◆ **Work to complete**
A: Do these statements agree with the appeals decision? For each, answer yes or no and quote the words that decide it. (i) The safe was taken from underneath a desk in the office. (ii) Both women who cashed stolen checks described Keith as the person who gave them the checks. (iii) The appeal came from the circuit court for Dane County.
B: Could you quote the appeals decision word for word, from "Acting Clerk, Court" to "the Official Reports."?

◆ **Provided text**

+ + +

COURT OF APPEALS

DECISION

DATED AND FILED

 

February 1, 2000

 

Cornelia G. Clark

Acting Clerk, Court of Appeals

of Wisconsin


 

NOTICE

 

This opinion is subject to further editing. If published, the official version will appear in the bound volume of the Official Reports.

 

A party may file with the Supreme Court a petition to review an adverse decision by the Court of Appeals.  See Wis. Stat. § 808.10 and Rule 809.62.

 


 

No.    98-3621-CR

 

STATE OF WISCONSIN                        IN COURT OF APPEALS

                        DISTRICT I

 

 

State of Wisconsin,

 

                        Plaintiff-Respondent,

 

            v.

 

Robert D. Keith,

 

                        Defendant-Appellant.

 

 

                        APPEAL from a judgment and an order of the circuit court for Milwaukee County:  jeffrey a. wagner, Judge.  Affirmed. 

                        Before Wedemeyer, P.J., Fine and Schudson, JJ. 

            1            PER CURIAM.   Robert Keith appeals from a judgment entered after a jury found him guilty of burglary, as a party to a crime.  See Wis. Stat. §§ 943.10(1)(a), 939.05 (1997–98).  He also appeals from an order denying his motion for postconviction relief.  He argues: (1) that the evidence is insufficient to sustain his conviction; (2) that he is entitled to a hearing on his allegations that a juror responded incorrectly during voir dire, and that his attorney was ineffective in failing to properly communicate with him regarding the juror; (3) that the trial court erred in admitting other-acts evidence; and (4) that the trial court erred in admitting hearsay.  We affirm.

BACKGROUND

            2            On the evening of September 19, 1997, the office of a Milwaukee business was burglarized.  The back door of the business was forced open, and a safe was taken from underneath a desk in the office.  The safe contained blank checks and the business owner’s signature stamp.

            3            A few days later, some of the stolen checks were cashed.  The police arrested and interviewed two women who had cashed stolen checks.  Both women identified Keith’s house as the place where they received the checks, and one of the women described Keith as the person who gave her the checks.  The owner of the business, Jesse Lucas, told the police that Keith used to work for him, and that Keith was a friend of his former business partner, Gregory Moon, whom he had bought out of the business after they had an irreconcilable disagreement.  Thereafter, police arrested Keith.

+ + +

◆ **Recorded data**

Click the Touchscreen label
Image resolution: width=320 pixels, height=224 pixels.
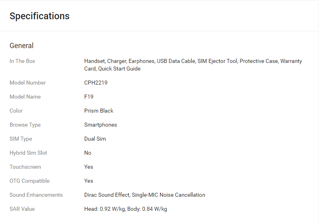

+ + +

◆ **Solutions below**
A:
(i) Yes: "a safe was taken from underneath a desk in the office"
(ii) No: "one of the women described Keith as the person who gave her the checks"
(iii) No: "the circuit court for Milwaukee County"

B:
Acting Clerk, Court of Appeals

of Wisconsin


 

NOTICE

 

This opinion is subject to further editing. If published, the official version will appear in the bound volume of the Official Reports.